Like a high-born maiden
In a palace tower,
Soothing her love-laden
Soul in secret hour

With music sweet as love, which overflows her bower:

Like a glow-worm golden

In a dell of dew,

Scattering unbeholden

Its aërial hue

Among the flowers and grass, which screen it from the view:

Like a rose embowered

In its own green leaves,
By warm winds deflowered,

Till the scent it gives

Makes faint with too much sweet these heavy-winged thieves :

Sound of vernal showers

On the twinkling grass,
Rain-awaken'd flowers,

All that ever was

Joyous, and clear, and fresh, thy music doth surpass.

Teach us, sprite or bird,

What sweet thoughts are thine :

I have never heard

Praise of love or wine

That panted forth a flood of rapture so divine.

Chorus Hymeneal,

Or triumphal chaunt,

Match'd with thine would be all

But an empty vaunt

A thing wherein we feel there is some hidden want.

What objects are the fountains
Of thy happy strain?

What fields, or waves, or mountains?
What shapes of sky or plain?

What love of thine own kind? what ignorance of pain?

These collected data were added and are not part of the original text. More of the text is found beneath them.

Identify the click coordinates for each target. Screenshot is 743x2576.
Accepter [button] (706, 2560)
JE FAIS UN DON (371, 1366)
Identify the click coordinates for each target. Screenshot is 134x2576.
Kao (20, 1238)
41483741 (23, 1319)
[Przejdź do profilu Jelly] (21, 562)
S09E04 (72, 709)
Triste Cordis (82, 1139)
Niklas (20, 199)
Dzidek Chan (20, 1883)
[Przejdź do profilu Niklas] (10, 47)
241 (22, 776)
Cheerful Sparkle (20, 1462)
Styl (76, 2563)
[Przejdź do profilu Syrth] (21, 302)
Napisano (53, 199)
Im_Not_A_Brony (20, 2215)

With thy clear keen joyance

Languor cannot be :
Shadow of annoyance

Never came near thee:

Thou lovest; but ne'er knew love's sad satiety.

Waking or asleep,

Thou of death must deem
Things more true and deep

Than we mortals dream,

Or how could thy notes flow in such a crystal stream?

We look before and after,

And pine for what is not:

Our sincerest laughter

With some pain is fraught;

Our sweetest songs are those that tell of saddest thought.

Yet if we could scorn

Hate, and pride, and fear;

If we were things born

Not to shed a tear,

I know not how thy joy we ever should come near.

Better than all measures

Of delightful sound,
Better than all treasures,

That in books are found,

Thy skill to poet were, thou scorner of the ground!

Teach me half the gladness

That thy brain must know,
Such harmonious madness,
From my lips would flow,

The world should listen then, as I am listening now.